Маргарита медленно прошла в центр гостиной. Она чувствовала, как под ногами хрустят крошки, как её босые ступни вязнут в ворсе ковра, испачканного кем-то из них. Она остановилась, глядя на них — на мать, на сестру, и её лицо было абсолютно спокойным.
— Раз я «плохая хозяйка», — произнесла она, и её голос прозвучал на удивление ровно и громко в этой затхлой тишине, — то почему вы так рвётесь в мою квартиру?
Они замерли, поражённые не столько вопросом, сколько тоном, каким он был задан. В нём не было ни злобы, ни обиды. Лишь холодное, безжалостное любопытство.
— Что? — не поняла мать.
— Вы только и делаете, что твердите о моей неспособности вести хозяйство, — продолжала Маргарита, её взгляд скользнул по грязной посуде, по игрушкам на полу. — Вы презираете мой порядок, или его отсутствие. Вы постоянно сравниваете его с идеальным, как вы утверждаете, порядком в доме у Лизы. Так зачем же вы здесь?
Она сделала шаг к сестре.
— Ты, Лиза, идеальная хозяйка. У тебя чисто, уютно, душа есть. — Она повернулась к матери. — А ты, мама, всегда её ставила в пример. Её дом — образец для подражания.

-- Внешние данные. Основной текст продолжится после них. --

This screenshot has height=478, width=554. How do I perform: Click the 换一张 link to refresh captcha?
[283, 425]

И тогда она указала рукой на входную дверь. Жест был не резким, а скорее усталым, но от этого не менее неумолимым.
— Вон — к вашей идеальной дочке! В её чистую, уютную, полную души хрущёвку! Почему вы не там? Почему вы уже три недели сидите в квартире «никудышной хозяйки», едите её хлеб, пачкаете её ковры, нарушаете её покой и при этом смотрите на неё с высоты своего гигиенического превосходства?

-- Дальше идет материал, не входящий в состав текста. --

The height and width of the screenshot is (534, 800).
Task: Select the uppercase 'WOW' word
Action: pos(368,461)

В комнате повисла гробовая тишина. Было слышно, как за стеной включился лифт. Мать раскрыла рот, чтобы что-то сказать, но слова застряли у неё в горле. Лиза покраснела и прижала к себе ребёнка, как щит.

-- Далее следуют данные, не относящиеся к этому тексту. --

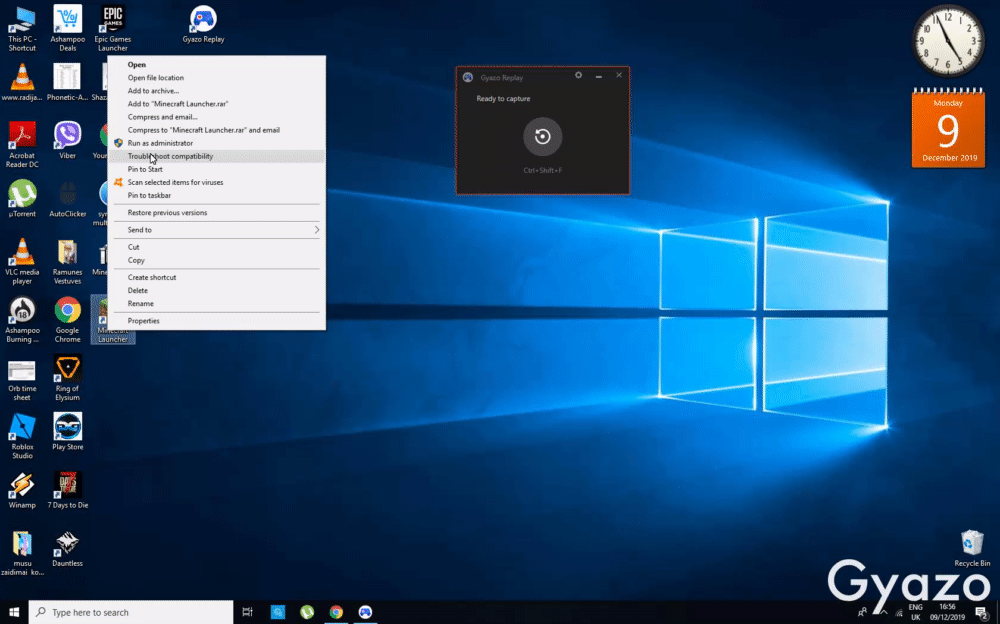Open Gyazo Replay settings gear

pos(578,76)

— Мы же… семья… — выдавила наконец мать, но в её голосе уже не было прежней уверенности, а лишь растерянность.
— Семья? — Маргарита горько усмехнулась. — Семья не унижает. Семья не пользуется гостеприимством, чтобы потом плевать в лицо хозяину. Вы приехали ко мне не потому, что любите меня. И даже не потому, что у Лизы ремонт. Вы приехали, потому что моя квартира — лучше. Больше, светлее, дороже. Вам нравится ощущение жизни в «элитном доме», даже если эта жизнь организована, по вашему же мнению, отвратительно. Вам льстит, что вы можете свысока критиковать моё хозяйство, попивая мой кофе на моём же диване. Это ваш спектакль. Но я больше не хочу в нём участвовать.
Она подошла к прихожей и взяла с вешалки пальто матери и потрёпанную куртку Лизы.
— Так что — вон. К вашей идеальной дочке, в её идеальный дом. Мне надоело быть декорацией для вашего чувства собственной важности.
Она не кричала. Не плакала. Она просто стояла с их одеждой в руках, и её спина была прямой, а взгляд — твёрдым. Впервые за многие годы она смотрела на них не как виноватая дочь и неполноценная сестра, а как хозяйка. Хозяйка, которая выставляет за дверь непрошеных гостей, надругавшихся над её гостеприимством.
Мать, бормоча что-то невнятное, стала собирать свои вещи. Лиза, плача, повела носом, но молча последовала её примеру. Они уходили, унося с собой свой чемодан, свои обиды и свой мифический, идеальный порядок, который почему-то не мог вместить их всех в тесных стенах хрущёвки.
Дверь закрылась. Маргарита осталась одна. В тишине, нарушаемой лишь гулом города за окном, она медленно опустилась на пол посреди гостиной. Она сидела в окружении чужого хаоса, но этот хаос был теперь только её. И впервые за три недели она могла дышать полной грудью. Она была плохой хозяйкой? Возможно. Но эта плохая хозяйка только что вернула себе свой дом. И в этот момент это было единственным, что имело значение.